Описывая время своего пребывания здесь, Владимир Бугаевский оставил об этом такие воспоминания: «Георгий Аркадьевич собирался уезжать из Одессы, и на отъезд, как легко себе представить, нужны были деньги. Как их мог принести литературный вечер, мне попросту непонятно. Я отчетливо помню, как незадолго до этого Багрицкий устроил свой вечер в помещении бывшего конфексиона Бродского. В кассе сидела его жена, Лидия Густавовна, так что никакой утечки и утруски средств быть не могло. После окончания вечера Эдуард взял у жены вырученные ею тридцать или сорок миллионов рублей и купил на них у бабы, торговавшей напротив фруктами, два кило слив. Это было все. Конфексион помещался на углу Ришельевской и Греческой, пока мы толпою дошли до угла Ришельевской и Дерибасовской, ни слив, ни денег уже не было. Но разрыв между рыночными и твердыми ценами был таков, что два железнодорожных билета до Москвы могли стоить меньше двух кило слив. Во всяком случае, в конце лета в городе появились афиши: “Прощальный поэзо-концерт Георгия Шенгели”. Поэзо-концерт – название, к которому Георгий Аркадьевич прибег, в основном, для сбора: оно и послужило причиной взрыва. Организатором его стал один из старейших левантийцев, подбивший на борьбу и Багрицкого. К вечеру был выпущен первый и, кажется, последний номер газеты “Друг искусства”. Он начинался передовой под заголовком “Измена”. Я помню одну из фраз ее: “Это возврат от мраморных колонн Пушкина в москательную лавку Северянина”. Северянин был ненавидим всеми нами как олицетворение безвкусицы, даже мной, еще три месяца назад яростно подражавшим его поэзам. Газета была размножена в количестве примерно двадцати-тридцати экземпляров на пишущей машинке. Для нее не пожалели большой, неизвестно где добытый, рулон пипифакса. Мальчишки были науськаны. Все было готово.
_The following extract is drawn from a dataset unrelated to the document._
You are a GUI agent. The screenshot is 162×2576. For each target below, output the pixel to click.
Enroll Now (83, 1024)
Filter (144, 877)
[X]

Поэзо-концерт состоялся в помещении бывшего банкирского дома З. Л. Ашкенази и начался выступлением артистки Тушмаловой. Она, как могла, прочитала “Александрийские песни” Кузмина. Потом должен был выступать еще кто-то, потом Владимир Нарбут, и в конце первого и второго отделения – Георгий Шенгели. Но одесские гамены были нетерпеливы и, не дожидаясь дальнейшего, уже во время чтения стихов Тушмаловой засвистели в четыре пальца, пошли визжать и улюлюкать…
Георгий Аркадьевич вышел на эстраду, надеясь стихами успокоить бурю. “Трагические эха Эльсинора!..” – начал он, но многими это было воспринято как северянинщина, и шторм поднялся с новой силой. Тогда в дело вмешался Нарбут и своим надтреснутым хрипловатым голосом мгновенно заглушил разгулявшихся мальчишек.
После этого Шенгели прочитал множество стихотворений, его чтение не раз прерывалось аплодисментами. Вечер окончился мирно, если не считать возникшей уже на улице драки между Багрицким и очень милым и симпатичным человеком, поэтом Ч., который тоже должен был выступать и обиделся из-за того, что его выступление оказалось сорванным.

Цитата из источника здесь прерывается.